**BLOCO DE TEXTO**
====

1952 - 2020
Na amorosidade de Vera, não havia espaço para censura sobre qualquer assunto.
Vera foi uma mulher com grande capacidade de adaptação às mudanças e demandas de seu tempo. E teve como norte a perspectiva de amar incondicionalmente.
A origem dessa postura era sua vivência religiosa. Católica fervorosa e devota de Nossa Senhora do Carmo, tinha a figura de Jesus como modelo, frisando sempre que ele sofreu por amor. Em suas orações, Vera sempre fazia pedidos e agradecimentos a Nossa Senhora, que chamava de “madrinha”. Nos últimos tempos, rezava diariamente pelas vítimas e familiares que perderam seus entes queridos, pedindo que Nossa Senhora do Carmo desse conforto a todos.
A frase “Amar é se doar até doer” tantas vezes dita por Vera, foi concretizada em muitas situações. Nos momentos em que percebia a necessidade de questionar algum comportamento de filhos e netos, por exemplo, lá estava ela com seus conselhos. Relembrava que é muito fácil dizer que se ama alguém e, contrariamente a isso ignorar, criticar ou falar mal, sem que a pessoa saiba.
Observadora, ao perceber que alguém estava mais calado e triste, Vera sempre tinha uma fala com conselho sábio, buscando orientar quem necessitasse. Educou os filhos dizendo que se em algum dia “você der bom dia a uma pessoa e ela não responder, persista. Ela pode estar em um dia difícil e é sempre importante continuar demonstrando atenção e carinho a todos, independentemente do que aconteça”.

====

**TAREFA PROPOSTA**
Por favor, liste as atitudes que, segundo o texto sobre Vera, ela apontava como contrárias a dizer que se ama alguém. O material não tem nenhuma relação com esta atividade.

====

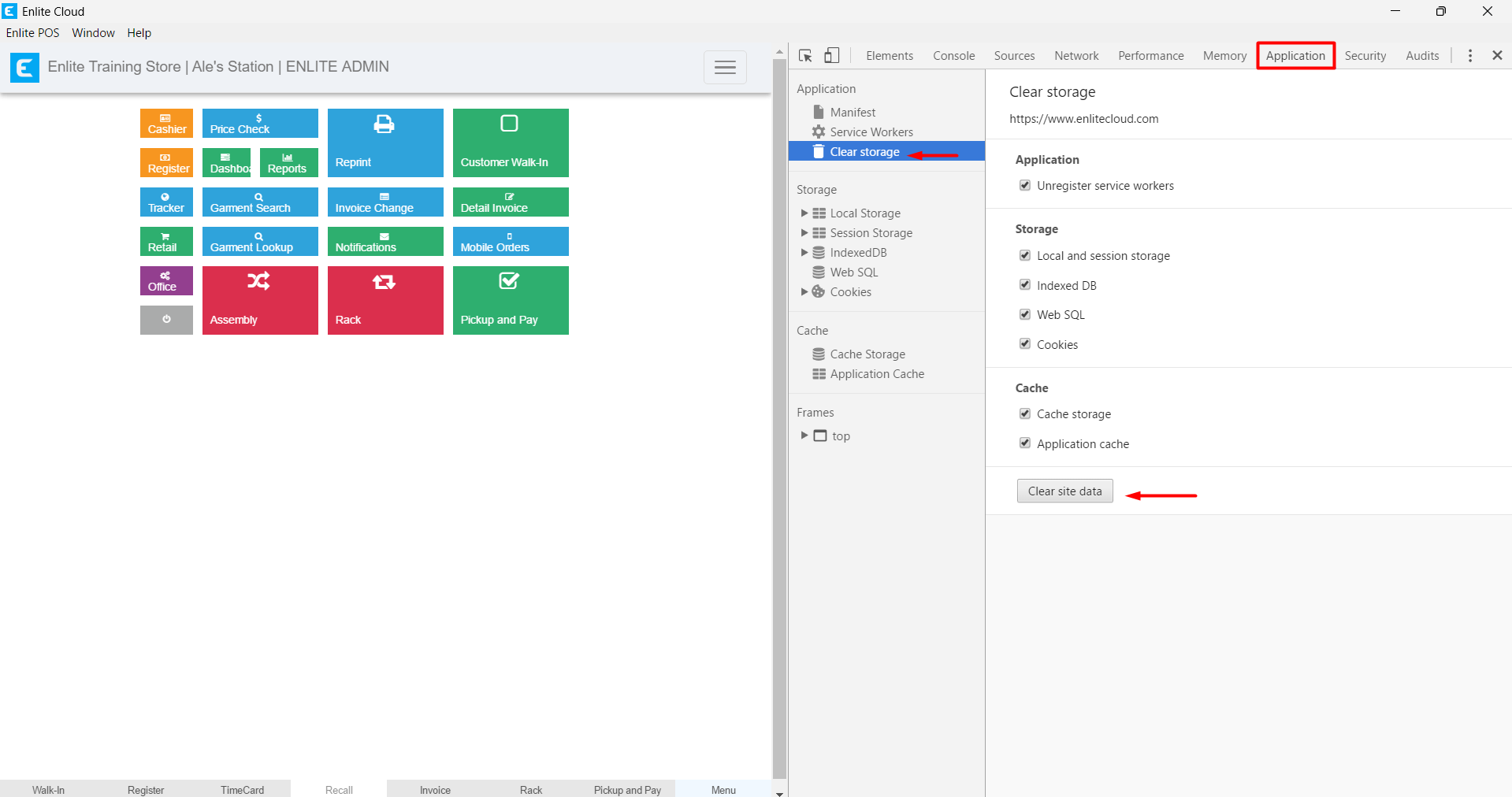This screenshot has width=1512, height=797.
Task: Click the TimeCard button in bottom bar
Action: [242, 789]
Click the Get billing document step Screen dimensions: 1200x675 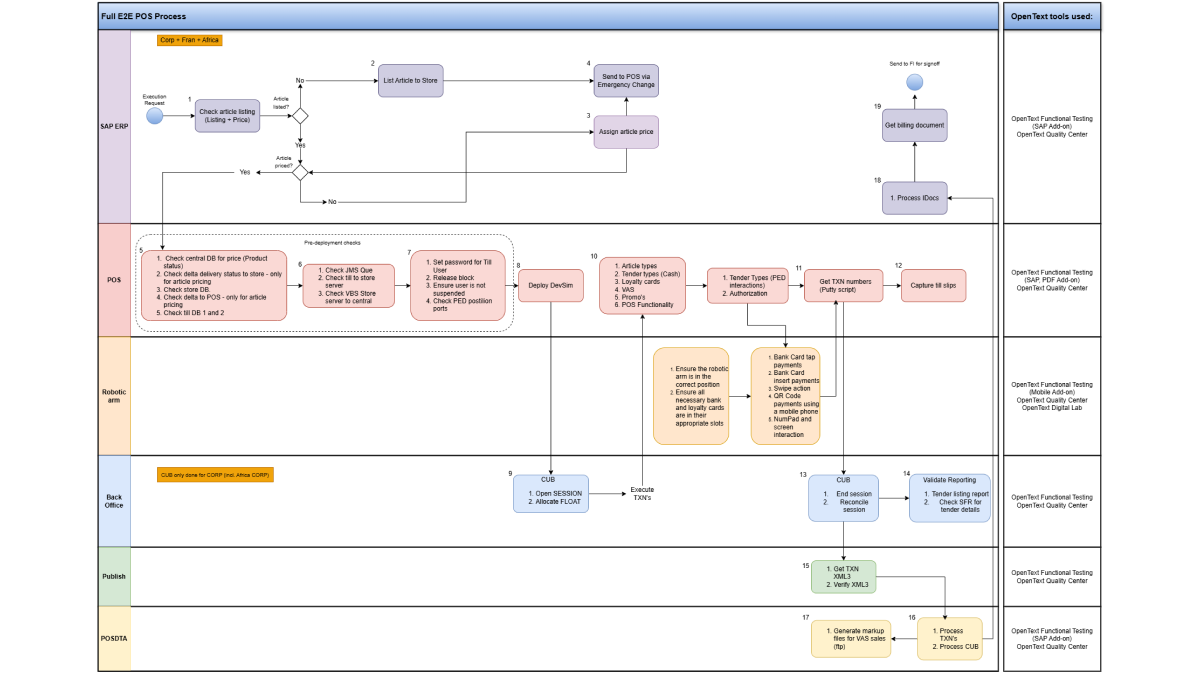[x=913, y=124]
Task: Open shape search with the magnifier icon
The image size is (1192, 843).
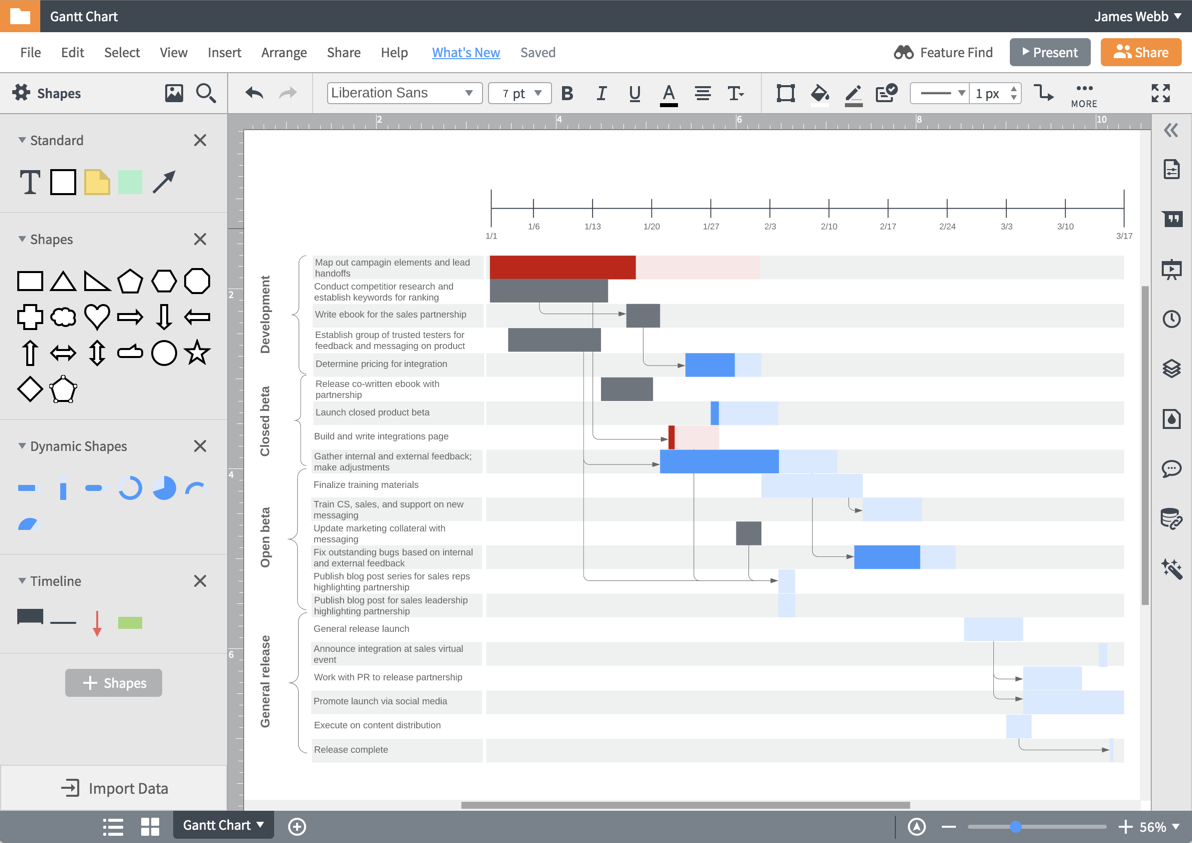Action: [x=206, y=92]
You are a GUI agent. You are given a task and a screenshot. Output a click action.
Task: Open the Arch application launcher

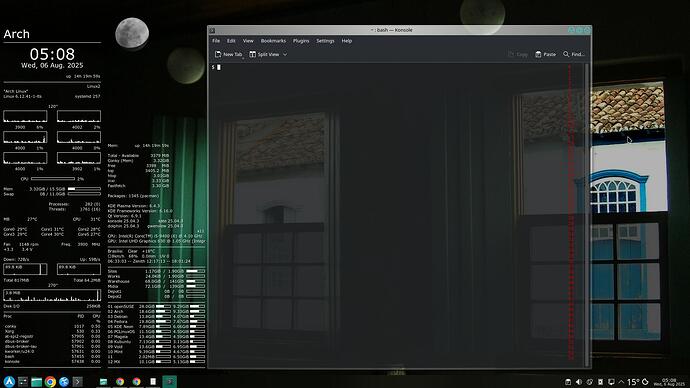[9, 381]
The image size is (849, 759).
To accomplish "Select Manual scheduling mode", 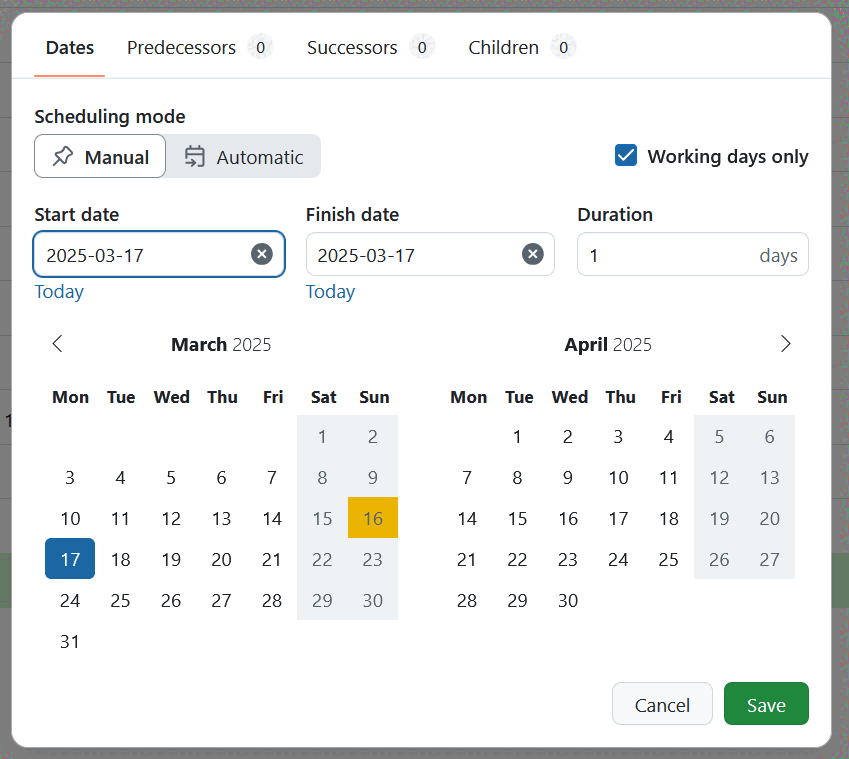I will [100, 156].
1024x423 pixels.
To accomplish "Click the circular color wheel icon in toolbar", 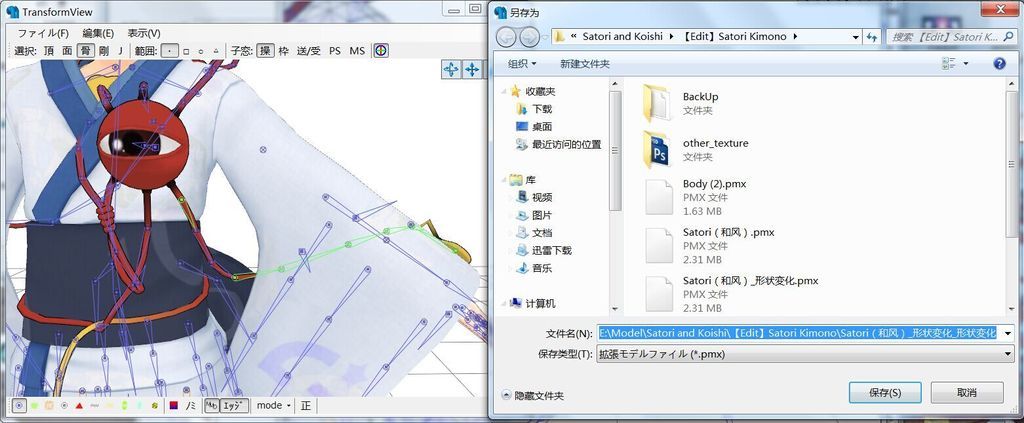I will (x=381, y=50).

====

**RESPOSTA DO EXERCÍCIO**
- Ignorar
- Criticar
- Falar mal